→ **TASK BRIEF**
Print the lines in the entries below, from the line containing "The width and" through the line containing "Action: pyautogui.click(x=199, y=244)", word for word. Leave out the pictures.

→ **PROVIDED ENTRIES**

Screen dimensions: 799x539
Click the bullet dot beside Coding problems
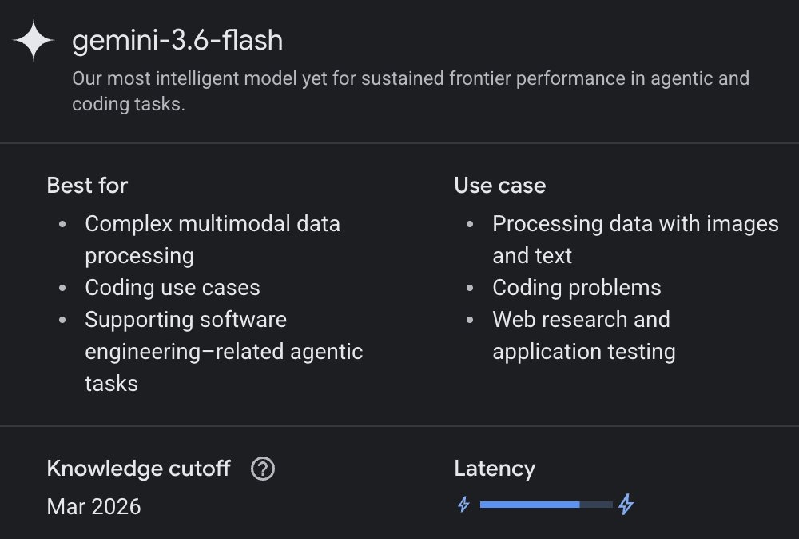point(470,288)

==

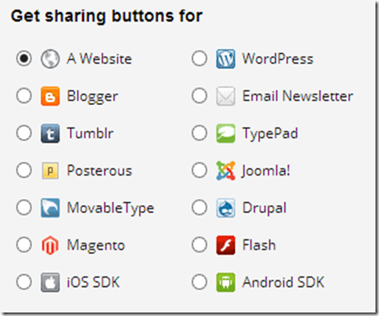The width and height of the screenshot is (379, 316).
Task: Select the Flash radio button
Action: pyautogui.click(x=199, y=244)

→ **THE ANSWER**
The width and height of the screenshot is (379, 316).
Task: Select the Flash radio button
Action: pyautogui.click(x=199, y=244)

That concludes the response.